Only these lines, please: the first one of the records through the one containing "This screenshot has height=854, width=1003.", retyped exactly, both ends included and pictures omitted.

(MATERIAL SHOWN)

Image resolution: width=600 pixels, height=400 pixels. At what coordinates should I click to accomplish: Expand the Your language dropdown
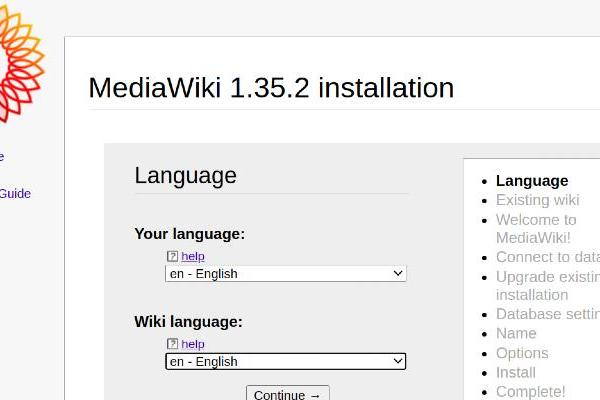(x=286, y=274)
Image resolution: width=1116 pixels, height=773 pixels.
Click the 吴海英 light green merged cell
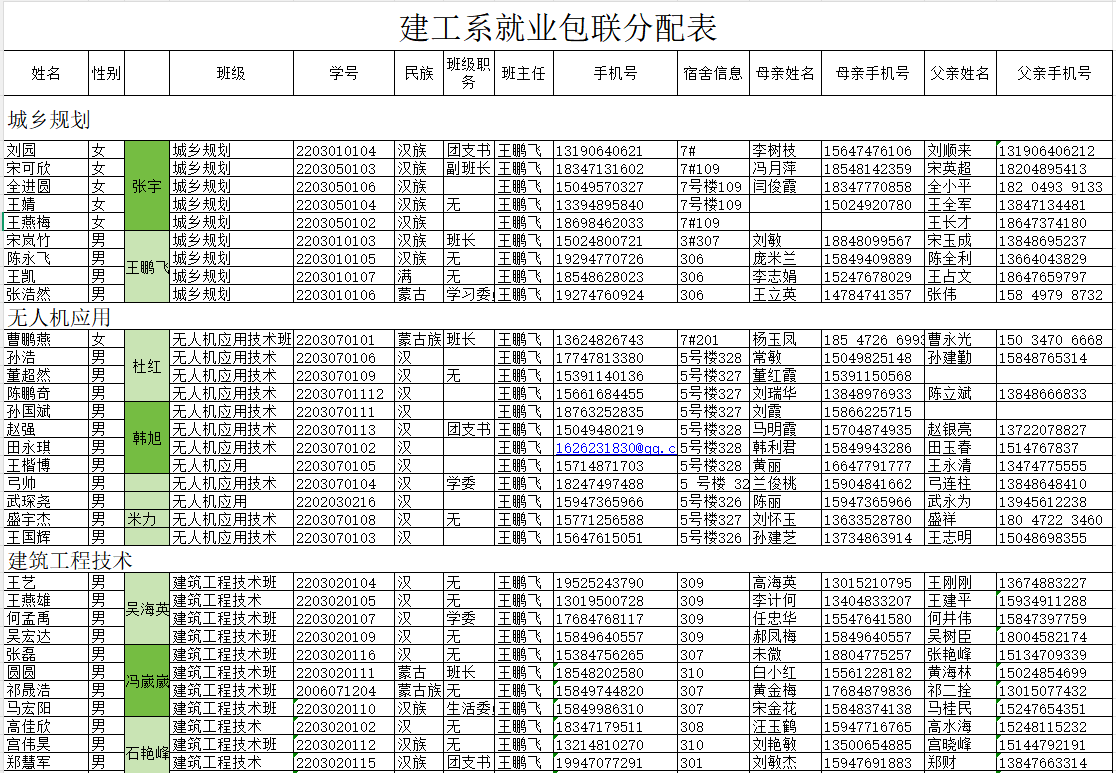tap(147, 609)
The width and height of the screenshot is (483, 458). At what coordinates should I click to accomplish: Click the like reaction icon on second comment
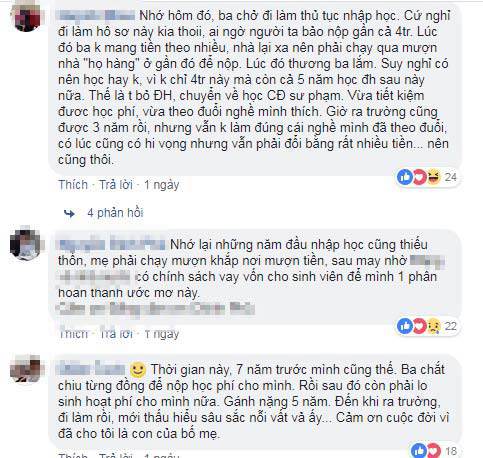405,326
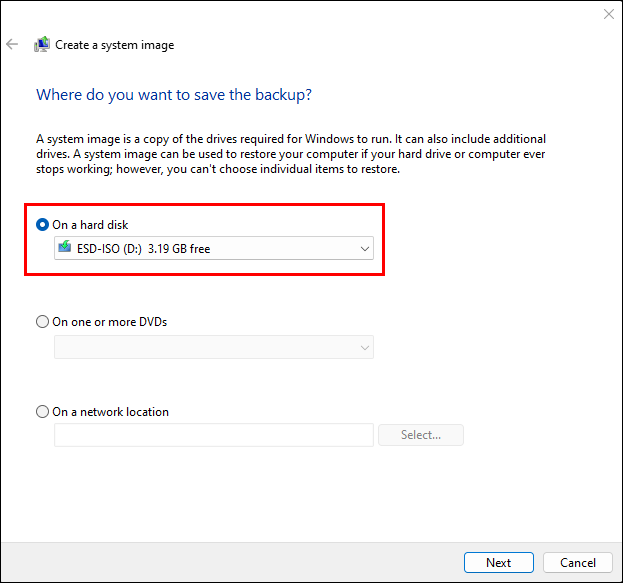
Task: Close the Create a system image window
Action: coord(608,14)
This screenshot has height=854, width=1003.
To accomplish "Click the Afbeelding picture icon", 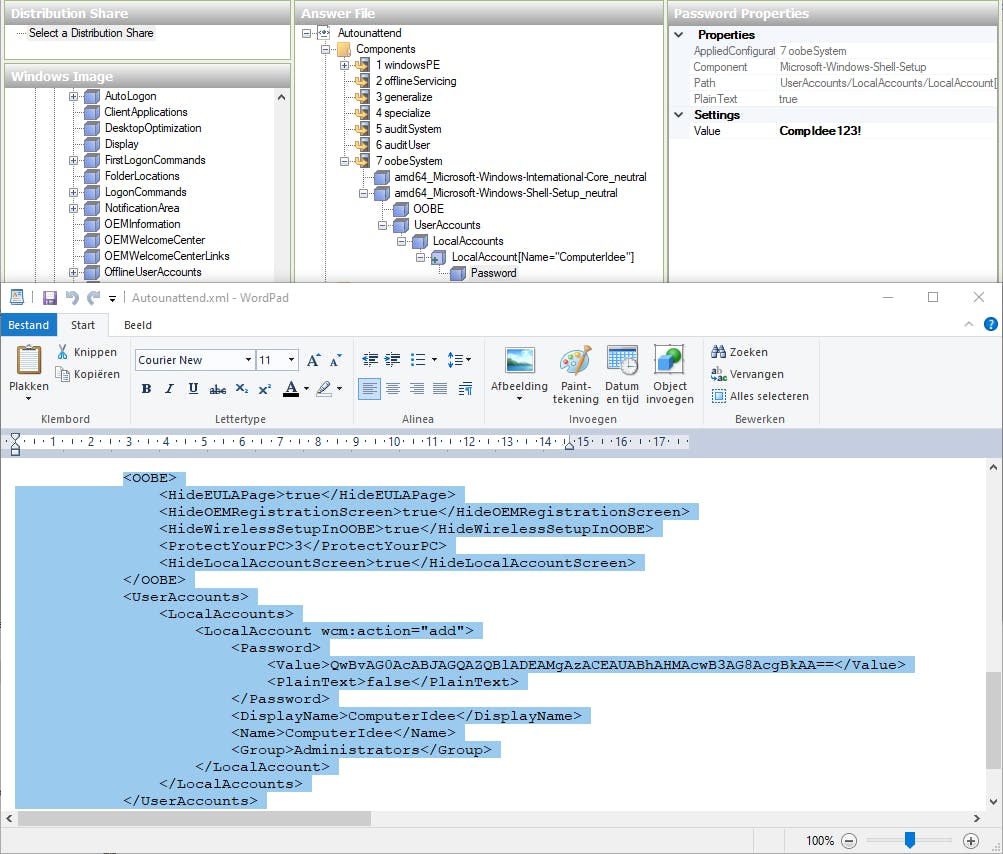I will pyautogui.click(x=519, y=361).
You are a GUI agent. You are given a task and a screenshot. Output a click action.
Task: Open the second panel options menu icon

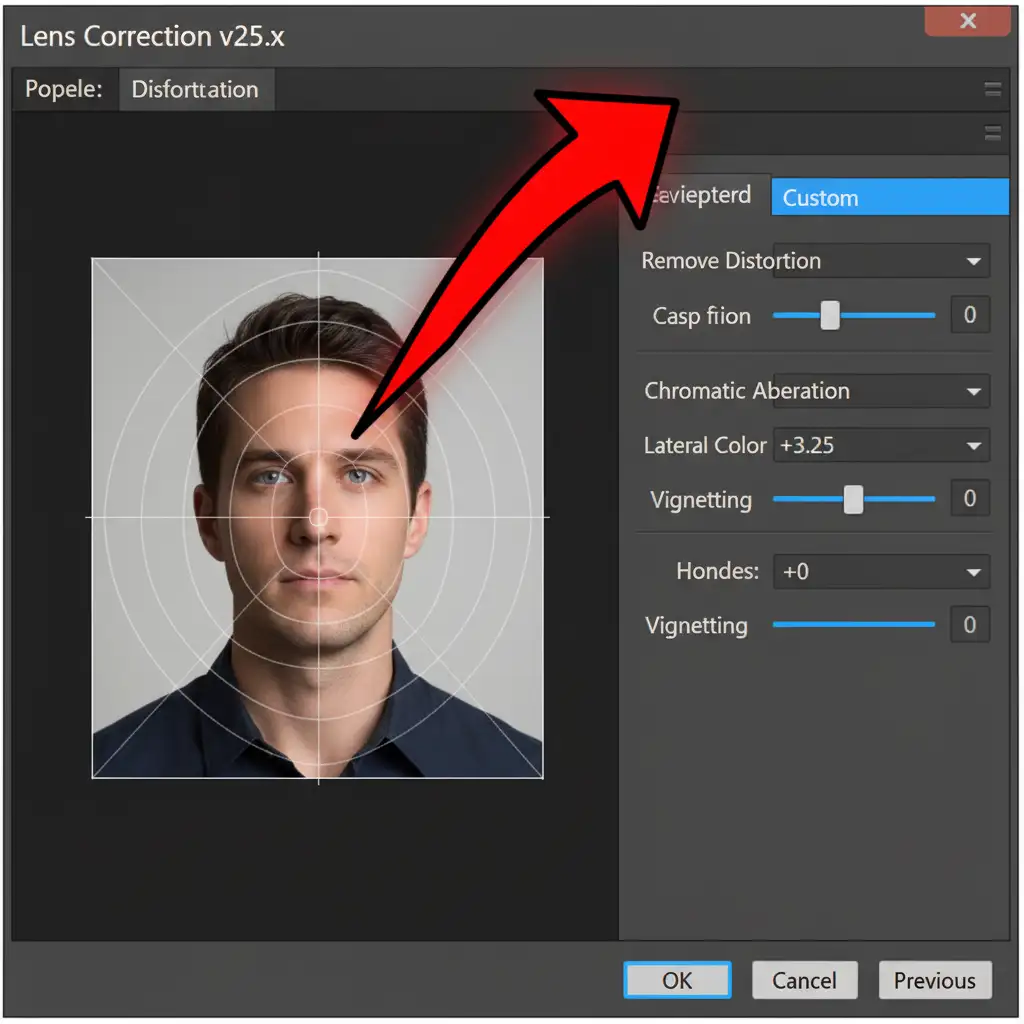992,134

(End MATERIAL SHOWN)

## [ANSWER SECTION]
Image resolution: width=600 pixels, height=400 pixels. At what coordinates should I click to accomplish: Expand the Your language dropdown
(x=286, y=274)
Image resolution: width=1116 pixels, height=773 pixels.
Click the 吴海英 light green merged cell
tap(147, 609)
The width and height of the screenshot is (483, 458). At what coordinates should I click to accomplish: Click the like reaction icon on second comment
405,326
Task: Close the Create a system image window
Action: coord(608,14)
This screenshot has height=854, width=1003.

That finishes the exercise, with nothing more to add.